• Fragmento
+ + +

Hace dos meses un joven recibió, en medio de una congregación nocturna, un tijeretazo en la cabeza que finalmente le provocó el fallecimiento.
Unas semanas después otro hombre lozano fue atacado con un «pincho» por cierto conocido para «saldar cuentas» y tal agresión terminó de la peor manera: la muerte.
No es menester publicar aquí las crónicas rojas sobre lamentables homicidios —tan empleadas en otros lares—, sino invitar a la meditación más profunda, que rebase estos hechos puntuales.
Cierto que acontecimientos de este tipo no ocurren cada jornada en nuestro entorno, pero también resulta una verdad innegable que en los últimos tiempos escuchamos con mayor frecuencia historias de heridas, cuchillos y sangre, ajenas a la tranquilidad que nos ha elevado como nación.
Hace cinco años, en un comentario publicado en Juventud Rebelde sobre este tema, se exponía que la frase de «ya nadie se faja a los piñazos», extendida a lo largo de nuestra geografía, debía servirnos como alerta sobre situaciones vinculadas al empleo de armas blancas, pero desde entonces no parece que los objetos cortantes se hayan ido para siempre.
Aunque vivamos en una de las sociedades con más paz del planeta, elogiada por doquier, no deberíamos ponernos orejeras frente a los ejemplos mencionados y otros similares, ni tampoco creer que ese sosiego permanecerá inalterable con el galopar del almanaque.

+ + +

• Tareas requeridas
A - ¿Puedes repetir al pie de la letra el fragmento sobre las armas blancas entre «Cierto que acontecimientos» y «ido para siempre.», ambos incluidos?
B - ¿Puedes proseguir el fragmento sobre las armas blancas a partir de su última oración?

Registros extraídos:

+ + +

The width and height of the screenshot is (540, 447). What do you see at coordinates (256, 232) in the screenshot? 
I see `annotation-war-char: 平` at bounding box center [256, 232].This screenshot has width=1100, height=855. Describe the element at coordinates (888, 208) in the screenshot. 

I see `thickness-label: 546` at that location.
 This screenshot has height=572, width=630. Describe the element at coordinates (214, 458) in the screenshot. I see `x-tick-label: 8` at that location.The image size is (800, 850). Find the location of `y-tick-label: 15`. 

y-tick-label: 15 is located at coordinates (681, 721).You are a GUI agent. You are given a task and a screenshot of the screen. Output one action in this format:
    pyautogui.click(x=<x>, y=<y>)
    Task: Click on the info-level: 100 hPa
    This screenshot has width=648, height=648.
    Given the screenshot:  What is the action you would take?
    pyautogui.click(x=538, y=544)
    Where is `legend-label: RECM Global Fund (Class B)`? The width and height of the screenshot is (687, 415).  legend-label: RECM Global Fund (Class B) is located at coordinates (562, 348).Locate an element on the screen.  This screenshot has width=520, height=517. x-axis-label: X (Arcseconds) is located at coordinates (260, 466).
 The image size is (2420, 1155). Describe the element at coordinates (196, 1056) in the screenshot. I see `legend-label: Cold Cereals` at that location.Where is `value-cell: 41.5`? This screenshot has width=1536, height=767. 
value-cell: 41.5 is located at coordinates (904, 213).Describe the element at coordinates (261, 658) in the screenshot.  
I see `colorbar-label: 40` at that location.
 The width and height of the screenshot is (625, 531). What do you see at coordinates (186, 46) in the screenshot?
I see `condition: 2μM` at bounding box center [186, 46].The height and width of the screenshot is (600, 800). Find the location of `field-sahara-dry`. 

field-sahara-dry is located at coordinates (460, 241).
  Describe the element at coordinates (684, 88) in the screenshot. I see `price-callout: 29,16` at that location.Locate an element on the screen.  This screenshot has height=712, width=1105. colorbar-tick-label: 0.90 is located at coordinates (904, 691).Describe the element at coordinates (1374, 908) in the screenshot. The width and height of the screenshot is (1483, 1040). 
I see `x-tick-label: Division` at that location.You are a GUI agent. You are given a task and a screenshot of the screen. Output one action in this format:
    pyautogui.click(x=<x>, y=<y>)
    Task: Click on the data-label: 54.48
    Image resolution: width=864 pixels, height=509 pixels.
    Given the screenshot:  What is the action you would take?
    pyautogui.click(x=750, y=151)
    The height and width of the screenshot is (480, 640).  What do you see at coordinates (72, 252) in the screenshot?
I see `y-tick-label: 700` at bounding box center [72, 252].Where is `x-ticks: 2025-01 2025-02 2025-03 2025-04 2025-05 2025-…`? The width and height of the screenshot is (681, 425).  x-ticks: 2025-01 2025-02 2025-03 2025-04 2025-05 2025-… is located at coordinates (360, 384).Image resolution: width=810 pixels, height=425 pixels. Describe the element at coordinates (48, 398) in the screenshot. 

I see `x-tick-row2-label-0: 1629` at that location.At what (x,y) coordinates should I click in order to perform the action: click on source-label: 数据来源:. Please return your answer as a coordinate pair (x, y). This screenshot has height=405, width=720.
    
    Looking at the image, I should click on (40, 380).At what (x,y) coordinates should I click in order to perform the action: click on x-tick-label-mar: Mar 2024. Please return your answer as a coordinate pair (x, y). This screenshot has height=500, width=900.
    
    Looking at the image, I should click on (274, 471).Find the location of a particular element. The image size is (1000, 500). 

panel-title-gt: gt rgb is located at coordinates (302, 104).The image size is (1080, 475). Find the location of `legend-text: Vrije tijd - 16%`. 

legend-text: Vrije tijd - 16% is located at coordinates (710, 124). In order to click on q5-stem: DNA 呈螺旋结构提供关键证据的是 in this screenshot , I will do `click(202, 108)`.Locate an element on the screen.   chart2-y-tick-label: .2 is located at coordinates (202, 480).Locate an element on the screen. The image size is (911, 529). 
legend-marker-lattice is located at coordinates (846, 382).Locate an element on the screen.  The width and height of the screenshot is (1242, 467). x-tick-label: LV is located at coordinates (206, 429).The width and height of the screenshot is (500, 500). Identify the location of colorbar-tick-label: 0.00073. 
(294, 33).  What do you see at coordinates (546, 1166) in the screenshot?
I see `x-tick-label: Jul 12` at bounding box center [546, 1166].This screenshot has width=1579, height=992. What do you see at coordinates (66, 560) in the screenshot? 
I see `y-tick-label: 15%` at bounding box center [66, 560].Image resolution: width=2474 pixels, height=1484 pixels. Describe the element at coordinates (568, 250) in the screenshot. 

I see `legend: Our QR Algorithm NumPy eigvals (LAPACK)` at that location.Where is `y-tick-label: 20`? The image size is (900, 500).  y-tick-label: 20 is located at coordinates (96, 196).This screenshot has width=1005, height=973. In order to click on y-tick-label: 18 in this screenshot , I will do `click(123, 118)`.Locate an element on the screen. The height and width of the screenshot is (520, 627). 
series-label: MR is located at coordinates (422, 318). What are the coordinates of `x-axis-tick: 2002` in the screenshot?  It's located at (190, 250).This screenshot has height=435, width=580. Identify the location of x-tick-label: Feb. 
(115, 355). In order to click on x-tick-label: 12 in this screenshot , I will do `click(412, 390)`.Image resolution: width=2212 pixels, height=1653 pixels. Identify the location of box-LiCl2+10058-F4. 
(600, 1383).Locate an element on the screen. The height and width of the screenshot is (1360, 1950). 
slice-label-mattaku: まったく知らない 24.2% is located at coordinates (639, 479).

+ + +

• Lista de respuestas
A -
Cierto que acontecimientos de este tipo no ocurren cada jornada en nuestro entorno, pero también resulta una verdad innegable que en los últimos tiempos escuchamos con mayor frecuencia historias de heridas, cuchillos y sangre, ajenas a la tranquilidad que nos ha elevado como nación.
Hace cinco años, en un comentario publicado en Juventud Rebelde sobre este tema, se exponía que la frase de «ya nadie se faja a los piñazos», extendida a lo largo de nuestra geografía, debía servirnos como alerta sobre situaciones vinculadas al empleo de armas blancas, pero desde entonces no parece que los objetos cortantes se hayan ido para siempre.

B -
Siempre duele saber que una persona no regresó a su hogar una noche de teórico esparcimiento, porque un semejante decidió agredirla con un puñal, muchas veces ante los ojos estupefactos de la multitud. Duele mucho más cuando la víctima es un ser cuya edad está cargada de sueños e ilusiones.
Sería un yerro tremendo pensar que es un solo «factor» el que debe contener esta tendencia. No son los órganos policiales los únicos implicados en un asunto tan espinoso y profundo. Como también sería una pifia creer que reformando legislaciones tendremos la solución definitiva, aunque tal vez se necesiten medidas más drásticas contra la «sola tenencia» de armas blancas y la policía tenga que enseñar más reciedumbre.
De todas maneras, siempre tendremos que mirar el alcance de la familia, la escuela y otras instituciones. ¿Hemos analizado seriamente el consumo cultural de los jóvenes? ¿Hemos estudiado, con rigor científico, las causas de la violencia o los patrones de nuestros adolescentes y muchachos, inmersos en un cúmulo de series, juegos y audiovisuales en los que la agresión se enlata de mil modos y maneras?
No son pocos los padres que, por el trabajo diario, el estrés, las complejidades hogareñas y otras causas aparentemente «justificadas», no se imaginan qué lugares frecuentan sus hijos, con quiénes andan, a veces ni siquiera a qué hora retornan de la calle.
Por eso, resulta importante que hablemos en nuestros medios y plataformas virtuales de estos asuntos, con sus repercusiones, orígenes, complejidades. Al fin y al cabo, la vida de los seres humanos está por encima de todo y nunca debe pender de una tijera o un inventado puñal.